··· Extracted text ···

A Fresh Luminosity From Paul Taylor’s Skilled Dancers

Skill and technique: Paul Taylor 2 Dance Company dancers, from left, Rei Akazawa, Sloan Pearson and Jake Deibert (Photograph by Laura Halzack)

 

Paul Taylor 2 Dance Company, the second offering for Bermuda Festival 2019 was crisp, clean and exquisitely elegant, both in terms of its choreography and its Rolls-Royce performance last Monday evening.

Radical at its inception, Taylor’s work boasts a multilingual modern dance movement vocabulary, yet woven throughout is a bedrock seam of classical discipline.

Following an upsurge in interest in Paul Taylor’s works in the early 1990s, the Paul Taylor 2 touring company was formed in 1993 to ensure audiences could see these pieces worldwide.

The seven company members performing in Bermuda were among those handpicked by the eponymous choreographer shortly before his death last year.

There was a fresh luminosity about these dancers who each exhibited a gratifying degree of skill and technique.

The fundamentals of classical training were evident in their footwork and upper body carriage throughout this performance.

Opening the programme and set to a collection of songs performed by the Andrews Sisters it was all bobby soxers and rhythmic swing in Company B echoing the dance styles of the period with a lightly crispy tempura edge.

There was a clarity to Taylor’s celebrated choreography and its lively, zesty performance in Pennsylvania Polka.

Irving Amigon made deliciously light work of the barrel turns derivative in his solo Tico-Tico.

Lively eccentricity of character flourished in Oh Johnny, Oh Johnny, Oh!, with Johnny Vorsteg the subject of a female crush.

··· Information shown ···

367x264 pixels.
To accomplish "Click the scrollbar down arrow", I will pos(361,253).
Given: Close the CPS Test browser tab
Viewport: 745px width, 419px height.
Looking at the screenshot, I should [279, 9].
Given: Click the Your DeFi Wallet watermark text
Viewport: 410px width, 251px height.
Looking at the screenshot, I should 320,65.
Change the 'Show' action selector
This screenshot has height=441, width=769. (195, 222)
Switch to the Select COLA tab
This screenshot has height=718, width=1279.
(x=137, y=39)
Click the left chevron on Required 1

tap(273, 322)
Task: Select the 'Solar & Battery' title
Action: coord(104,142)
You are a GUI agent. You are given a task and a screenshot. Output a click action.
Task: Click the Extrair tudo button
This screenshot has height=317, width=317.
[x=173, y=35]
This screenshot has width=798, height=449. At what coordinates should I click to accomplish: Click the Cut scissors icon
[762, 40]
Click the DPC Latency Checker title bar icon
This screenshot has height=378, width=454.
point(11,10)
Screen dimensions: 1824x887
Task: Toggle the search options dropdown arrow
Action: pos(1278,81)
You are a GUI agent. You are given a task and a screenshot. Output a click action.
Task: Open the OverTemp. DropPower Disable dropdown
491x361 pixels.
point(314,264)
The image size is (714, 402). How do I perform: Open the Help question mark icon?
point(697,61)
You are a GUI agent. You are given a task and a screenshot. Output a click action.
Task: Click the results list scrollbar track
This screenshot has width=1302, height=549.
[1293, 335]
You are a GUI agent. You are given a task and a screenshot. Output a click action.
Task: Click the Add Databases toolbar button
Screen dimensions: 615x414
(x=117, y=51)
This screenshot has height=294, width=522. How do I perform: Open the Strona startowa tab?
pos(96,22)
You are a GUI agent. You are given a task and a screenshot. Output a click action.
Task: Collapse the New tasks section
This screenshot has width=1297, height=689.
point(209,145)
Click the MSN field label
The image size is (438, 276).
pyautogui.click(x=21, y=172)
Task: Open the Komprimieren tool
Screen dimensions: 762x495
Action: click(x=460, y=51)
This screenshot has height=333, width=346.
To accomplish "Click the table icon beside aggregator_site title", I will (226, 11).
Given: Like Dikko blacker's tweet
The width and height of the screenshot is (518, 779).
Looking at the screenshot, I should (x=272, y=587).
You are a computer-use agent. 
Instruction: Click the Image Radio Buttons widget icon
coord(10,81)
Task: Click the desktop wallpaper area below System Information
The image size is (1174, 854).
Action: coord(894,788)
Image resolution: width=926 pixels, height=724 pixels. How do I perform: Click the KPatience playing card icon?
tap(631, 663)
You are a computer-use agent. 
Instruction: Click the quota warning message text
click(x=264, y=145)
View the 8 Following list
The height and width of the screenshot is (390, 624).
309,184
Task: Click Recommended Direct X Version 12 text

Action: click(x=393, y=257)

···

▸ **Activity list**:
(a) Rewrite the dance review starting at "The fundamentals of" and ending at "a female crush.", putting "spirited" in place of "zesty".
(b) According to the dance review, in what year was the Paul Taylor 2 touring company formed?

▸ **Results by task**:
(a)
The fundamentals of classical training were evident in their footwork and upper body carriage throughout this performance.

Opening the programme and set to a collection of songs performed by the Andrews Sisters it was all bobby soxers and rhythmic swing in Company B echoing the dance styles of the period with a lightly crispy tempura edge.

There was a clarity to Taylor’s celebrated choreography and its lively, spirited performance in Pennsylvania Polka.

Irving Amigon made deliciously light work of the barrel turns derivative in his solo Tico-Tico.

Lively eccentricity of character flourished in Oh Johnny, Oh Johnny, Oh!, with Johnny Vorsteg the subject of a female crush.

(b) 1993